- TEXT EXCERPT
%%
Arts & Entertainment
3 min

The struggle to just be in between

Closing gala film looks at intersex identity

Credit: Out On Screen

Stirring andpoetic, XXY may prove to be one of the most enthralling, memorable films to close Vancouver’s queer film festival.

“It is a very cruel world that divides things,” says director Lucia Puenzo. “We are men or women. Everything’s divided, binary.” Tall with striking eyes, the accomplished (and surprisingly young) novelist-cum-filmmaker speaks passionately about the intersex struggle at the heart of XXY. “The people that fight for places in between have a very strong fight.”

Winner of the Critics’ Week Grand Prize Award at Cannes, XXY follows Alex (Inés Efron), a recalcitrant intersex teen whose burgeoning sexuality calls into question the female life she’s lived until now.

Her parents, Kraken (Ricardo Darin) and Suli (Valeria Bertuccelli), are equally conflicted about her sexual identity and invite a couple and their young son, Álvaro (Martin Piroyansky), for the weekend. Alex soon develops a crush on Álvaro, unaware that his father is a surgeon there to discuss the option of normalization (surgically operating on her to assign one gender).

The movie is adapted from the light-hearted short story Cinismo by author Sergio Bizzio. Puenzo, who is not intersex herself, decided the subject matter needed to be more dramatic after meeting with people like activist Alex Jurgen (from the famed doc Octopusalarm)
%%
- STUDY QUESTIONS
1. Copy the article on XXY from "Winner of the" to "lived until now." word for word.
2. Rewrite the paragraph of the article on XXY that begins "Her parents, Kraken" in fewer words, keeping its main facts.
3. According to the article on XXY, what award did the film win at Cannes?
The stored data have nothing to do with the article on XXY.

(Stored data)
%%
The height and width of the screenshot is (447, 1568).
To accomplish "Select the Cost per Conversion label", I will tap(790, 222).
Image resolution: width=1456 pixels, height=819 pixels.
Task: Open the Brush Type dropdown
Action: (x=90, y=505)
%%
- SOLUTIONS BY TASK
1.
Winner of the Critics’ Week Grand Prize Award at Cannes, XXY follows Alex (Inés Efron), a recalcitrant intersex teen whose burgeoning sexuality calls into question the female life she’s lived until now.

2. Alex's parents, Kraken (Ricardo Darin) and Suli (Valeria Bertuccelli), are conflicted about her sexual identity and invite a couple and their son Álvaro (Martin Piroyansky) for the weekend. Alex falls for Álvaro without knowing his father is a surgeon who has come to discuss normalization, surgery to assign her one gender.

3. The Critics' Week Grand Prize Award.